(Stored data entries)
☆ ☆ ☆ ☆ ☆

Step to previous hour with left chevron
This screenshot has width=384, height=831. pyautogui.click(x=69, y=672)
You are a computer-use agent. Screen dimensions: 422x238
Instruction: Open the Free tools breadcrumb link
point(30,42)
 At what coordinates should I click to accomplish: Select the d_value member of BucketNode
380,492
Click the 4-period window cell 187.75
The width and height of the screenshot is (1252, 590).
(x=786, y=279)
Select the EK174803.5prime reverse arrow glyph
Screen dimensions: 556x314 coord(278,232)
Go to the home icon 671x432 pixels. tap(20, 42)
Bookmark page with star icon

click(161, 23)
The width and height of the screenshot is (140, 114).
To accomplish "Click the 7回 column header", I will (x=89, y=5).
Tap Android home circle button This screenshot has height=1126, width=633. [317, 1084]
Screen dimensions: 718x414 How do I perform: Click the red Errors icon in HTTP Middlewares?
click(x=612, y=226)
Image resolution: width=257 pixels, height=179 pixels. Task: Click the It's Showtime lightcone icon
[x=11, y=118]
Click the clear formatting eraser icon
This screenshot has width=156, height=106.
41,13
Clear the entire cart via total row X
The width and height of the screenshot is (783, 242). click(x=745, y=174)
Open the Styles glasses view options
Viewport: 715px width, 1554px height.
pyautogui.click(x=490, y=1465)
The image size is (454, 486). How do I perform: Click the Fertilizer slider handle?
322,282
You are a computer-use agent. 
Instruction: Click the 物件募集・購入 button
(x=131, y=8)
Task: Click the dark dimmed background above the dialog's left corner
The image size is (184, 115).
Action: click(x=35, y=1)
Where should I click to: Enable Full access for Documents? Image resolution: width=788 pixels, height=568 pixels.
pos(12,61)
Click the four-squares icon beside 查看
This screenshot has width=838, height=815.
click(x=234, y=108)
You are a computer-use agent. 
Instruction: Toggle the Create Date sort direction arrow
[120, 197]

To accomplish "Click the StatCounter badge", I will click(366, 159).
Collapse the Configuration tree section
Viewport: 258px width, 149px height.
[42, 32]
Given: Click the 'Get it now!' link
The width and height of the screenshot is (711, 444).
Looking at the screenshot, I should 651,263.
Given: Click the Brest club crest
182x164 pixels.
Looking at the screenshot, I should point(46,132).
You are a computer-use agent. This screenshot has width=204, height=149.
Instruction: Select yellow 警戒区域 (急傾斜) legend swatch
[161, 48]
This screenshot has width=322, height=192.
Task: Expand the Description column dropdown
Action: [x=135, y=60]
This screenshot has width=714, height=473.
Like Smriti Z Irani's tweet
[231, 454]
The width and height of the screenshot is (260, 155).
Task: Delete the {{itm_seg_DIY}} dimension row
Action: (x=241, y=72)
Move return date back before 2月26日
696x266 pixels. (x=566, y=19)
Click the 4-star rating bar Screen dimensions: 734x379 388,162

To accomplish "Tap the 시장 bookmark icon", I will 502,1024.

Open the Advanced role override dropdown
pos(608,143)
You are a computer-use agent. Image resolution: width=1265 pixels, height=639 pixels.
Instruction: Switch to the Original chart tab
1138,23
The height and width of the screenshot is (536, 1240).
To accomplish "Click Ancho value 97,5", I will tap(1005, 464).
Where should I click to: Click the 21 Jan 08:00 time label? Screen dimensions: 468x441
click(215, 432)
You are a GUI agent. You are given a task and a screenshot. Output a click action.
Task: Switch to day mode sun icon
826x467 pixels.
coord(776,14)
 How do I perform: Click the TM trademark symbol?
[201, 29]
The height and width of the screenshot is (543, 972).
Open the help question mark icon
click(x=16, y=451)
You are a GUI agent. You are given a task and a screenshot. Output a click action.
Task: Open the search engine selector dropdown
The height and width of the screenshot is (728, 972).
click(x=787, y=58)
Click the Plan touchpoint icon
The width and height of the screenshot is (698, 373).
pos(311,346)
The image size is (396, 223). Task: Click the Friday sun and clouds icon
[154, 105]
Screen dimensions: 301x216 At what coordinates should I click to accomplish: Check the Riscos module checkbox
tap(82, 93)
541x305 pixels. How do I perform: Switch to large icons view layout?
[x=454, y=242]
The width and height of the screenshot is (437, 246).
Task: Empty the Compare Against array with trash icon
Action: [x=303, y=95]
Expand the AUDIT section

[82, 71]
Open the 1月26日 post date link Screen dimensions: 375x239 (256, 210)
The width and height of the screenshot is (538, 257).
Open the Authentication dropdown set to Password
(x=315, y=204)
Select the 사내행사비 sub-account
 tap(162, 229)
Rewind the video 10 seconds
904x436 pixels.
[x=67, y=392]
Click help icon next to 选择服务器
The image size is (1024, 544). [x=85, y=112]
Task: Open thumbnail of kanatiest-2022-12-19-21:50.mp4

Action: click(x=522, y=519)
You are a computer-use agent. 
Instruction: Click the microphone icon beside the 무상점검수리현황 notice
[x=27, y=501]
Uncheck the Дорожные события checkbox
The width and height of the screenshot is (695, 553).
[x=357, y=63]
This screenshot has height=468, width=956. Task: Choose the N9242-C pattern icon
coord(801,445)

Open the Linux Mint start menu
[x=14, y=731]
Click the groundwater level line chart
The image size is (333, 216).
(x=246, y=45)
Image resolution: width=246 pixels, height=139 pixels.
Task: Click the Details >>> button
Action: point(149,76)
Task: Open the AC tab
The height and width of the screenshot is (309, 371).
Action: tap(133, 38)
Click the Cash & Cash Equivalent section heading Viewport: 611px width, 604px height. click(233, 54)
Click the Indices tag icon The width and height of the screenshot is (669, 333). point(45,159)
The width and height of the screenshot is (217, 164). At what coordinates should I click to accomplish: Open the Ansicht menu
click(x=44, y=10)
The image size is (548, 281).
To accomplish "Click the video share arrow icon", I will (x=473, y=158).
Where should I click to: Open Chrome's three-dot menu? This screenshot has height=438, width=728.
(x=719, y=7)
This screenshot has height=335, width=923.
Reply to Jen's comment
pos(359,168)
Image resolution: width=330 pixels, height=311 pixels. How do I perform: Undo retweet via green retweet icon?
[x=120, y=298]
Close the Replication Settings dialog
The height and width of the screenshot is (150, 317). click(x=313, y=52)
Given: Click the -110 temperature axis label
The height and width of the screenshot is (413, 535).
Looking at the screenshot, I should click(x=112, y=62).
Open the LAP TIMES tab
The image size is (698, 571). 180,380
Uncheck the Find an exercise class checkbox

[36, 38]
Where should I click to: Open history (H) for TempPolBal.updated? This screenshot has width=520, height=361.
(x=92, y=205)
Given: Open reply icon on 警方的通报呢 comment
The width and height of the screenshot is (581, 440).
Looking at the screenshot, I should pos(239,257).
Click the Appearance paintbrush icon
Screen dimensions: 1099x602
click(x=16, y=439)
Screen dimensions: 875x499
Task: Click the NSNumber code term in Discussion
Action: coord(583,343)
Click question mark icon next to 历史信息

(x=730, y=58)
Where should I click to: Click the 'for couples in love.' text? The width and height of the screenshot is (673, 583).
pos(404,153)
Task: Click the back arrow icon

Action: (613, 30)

☆ ☆ ☆ ☆ ☆

TASK BRIEF: An exact copy of every record is required here.

ANSWER TO THE EXERCISE:
Step to previous hour with left chevron
This screenshot has width=384, height=831. pyautogui.click(x=69, y=672)
You are a computer-use agent. Screen dimensions: 422x238
Instruction: Open the Free tools breadcrumb link
point(30,42)
 At what coordinates should I click to accomplish: Select the d_value member of BucketNode
380,492
Click the 4-period window cell 187.75
The width and height of the screenshot is (1252, 590).
(x=786, y=279)
Select the EK174803.5prime reverse arrow glyph
Screen dimensions: 556x314 coord(278,232)
Go to the home icon 671x432 pixels. tap(20, 42)
Bookmark page with star icon

click(161, 23)
The width and height of the screenshot is (140, 114).
To accomplish "Click the 7回 column header", I will (x=89, y=5).
Tap Android home circle button This screenshot has height=1126, width=633. [317, 1084]
Screen dimensions: 718x414 How do I perform: Click the red Errors icon in HTTP Middlewares?
click(x=612, y=226)
Image resolution: width=257 pixels, height=179 pixels. Task: Click the It's Showtime lightcone icon
[x=11, y=118]
Click the clear formatting eraser icon
This screenshot has width=156, height=106.
41,13
Clear the entire cart via total row X
The width and height of the screenshot is (783, 242). click(x=745, y=174)
Open the Styles glasses view options
Viewport: 715px width, 1554px height.
pyautogui.click(x=490, y=1465)
The image size is (454, 486). How do I perform: Click the Fertilizer slider handle?
322,282
You are a computer-use agent. 
Instruction: Click the 物件募集・購入 button
(x=131, y=8)
Task: Click the dark dimmed background above the dialog's left corner
The image size is (184, 115).
Action: click(x=35, y=1)
Where should I click to: Enable Full access for Documents? Image resolution: width=788 pixels, height=568 pixels.
pos(12,61)
Click the four-squares icon beside 查看
This screenshot has width=838, height=815.
click(x=234, y=108)
You are a computer-use agent. 
Instruction: Toggle the Create Date sort direction arrow
[120, 197]

To accomplish "Click the StatCounter badge", I will click(366, 159).
Collapse the Configuration tree section
Viewport: 258px width, 149px height.
[42, 32]
Given: Click the 'Get it now!' link
The width and height of the screenshot is (711, 444).
Looking at the screenshot, I should 651,263.
Given: Click the Brest club crest
182x164 pixels.
Looking at the screenshot, I should point(46,132).
You are a computer-use agent. This screenshot has width=204, height=149.
Instruction: Select yellow 警戒区域 (急傾斜) legend swatch
[161, 48]
This screenshot has width=322, height=192.
Task: Expand the Description column dropdown
Action: [x=135, y=60]
This screenshot has width=714, height=473.
Like Smriti Z Irani's tweet
[231, 454]
The width and height of the screenshot is (260, 155).
Task: Delete the {{itm_seg_DIY}} dimension row
Action: (x=241, y=72)
Move return date back before 2月26日
696x266 pixels. (x=566, y=19)
Click the 4-star rating bar Screen dimensions: 734x379 388,162

To accomplish "Tap the 시장 bookmark icon", I will 502,1024.

Open the Advanced role override dropdown
pos(608,143)
You are a computer-use agent. Image resolution: width=1265 pixels, height=639 pixels.
Instruction: Switch to the Original chart tab
1138,23
The height and width of the screenshot is (536, 1240).
To accomplish "Click Ancho value 97,5", I will tap(1005, 464).
Where should I click to: Click the 21 Jan 08:00 time label? Screen dimensions: 468x441
click(215, 432)
You are a GUI agent. You are given a task and a screenshot. Output a click action.
Task: Switch to day mode sun icon
826x467 pixels.
coord(776,14)
 How do I perform: Click the TM trademark symbol?
[201, 29]
The height and width of the screenshot is (543, 972).
Open the help question mark icon
click(x=16, y=451)
You are a GUI agent. You are given a task and a screenshot. Output a click action.
Task: Open the search engine selector dropdown
The height and width of the screenshot is (728, 972).
click(x=787, y=58)
Click the Plan touchpoint icon
The width and height of the screenshot is (698, 373).
pos(311,346)
The image size is (396, 223). Task: Click the Friday sun and clouds icon
[154, 105]
Screen dimensions: 301x216 At what coordinates should I click to accomplish: Check the Riscos module checkbox
tap(82, 93)
541x305 pixels. How do I perform: Switch to large icons view layout?
[x=454, y=242]
The width and height of the screenshot is (437, 246).
Task: Empty the Compare Against array with trash icon
Action: [x=303, y=95]
Expand the AUDIT section

[82, 71]
Open the 1月26日 post date link Screen dimensions: 375x239 (256, 210)
The width and height of the screenshot is (538, 257).
Open the Authentication dropdown set to Password
(x=315, y=204)
Select the 사내행사비 sub-account
 tap(162, 229)
Rewind the video 10 seconds
904x436 pixels.
[x=67, y=392]
Click help icon next to 选择服务器
The image size is (1024, 544). [x=85, y=112]
Task: Open thumbnail of kanatiest-2022-12-19-21:50.mp4

Action: click(x=522, y=519)
You are a computer-use agent. 
Instruction: Click the microphone icon beside the 무상점검수리현황 notice
[x=27, y=501]
Uncheck the Дорожные события checkbox
The width and height of the screenshot is (695, 553).
[x=357, y=63]
This screenshot has height=468, width=956. Task: Choose the N9242-C pattern icon
coord(801,445)

Open the Linux Mint start menu
[x=14, y=731]
Click the groundwater level line chart
The image size is (333, 216).
(x=246, y=45)
Image resolution: width=246 pixels, height=139 pixels.
Task: Click the Details >>> button
Action: point(149,76)
Task: Open the AC tab
The height and width of the screenshot is (309, 371).
Action: tap(133, 38)
Click the Cash & Cash Equivalent section heading Viewport: 611px width, 604px height. click(233, 54)
Click the Indices tag icon The width and height of the screenshot is (669, 333). point(45,159)
The width and height of the screenshot is (217, 164). At what coordinates should I click to accomplish: Open the Ansicht menu
click(x=44, y=10)
The image size is (548, 281).
To accomplish "Click the video share arrow icon", I will (x=473, y=158).
Where should I click to: Open Chrome's three-dot menu? This screenshot has height=438, width=728.
(x=719, y=7)
This screenshot has height=335, width=923.
Reply to Jen's comment
pos(359,168)
Image resolution: width=330 pixels, height=311 pixels. How do I perform: Undo retweet via green retweet icon?
[x=120, y=298]
Close the Replication Settings dialog
The height and width of the screenshot is (150, 317). click(x=313, y=52)
Given: Click the -110 temperature axis label
The height and width of the screenshot is (413, 535).
Looking at the screenshot, I should click(x=112, y=62).
Open the LAP TIMES tab
The image size is (698, 571). 180,380
Uncheck the Find an exercise class checkbox

[36, 38]
Where should I click to: Open history (H) for TempPolBal.updated? This screenshot has width=520, height=361.
(x=92, y=205)
Given: Open reply icon on 警方的通报呢 comment
The width and height of the screenshot is (581, 440).
Looking at the screenshot, I should pos(239,257).
Click the Appearance paintbrush icon
Screen dimensions: 1099x602
click(x=16, y=439)
Screen dimensions: 875x499
Task: Click the NSNumber code term in Discussion
Action: coord(583,343)
Click question mark icon next to 历史信息

(x=730, y=58)
Where should I click to: Click the 'for couples in love.' text? The width and height of the screenshot is (673, 583).
pos(404,153)
Task: Click the back arrow icon

Action: (613, 30)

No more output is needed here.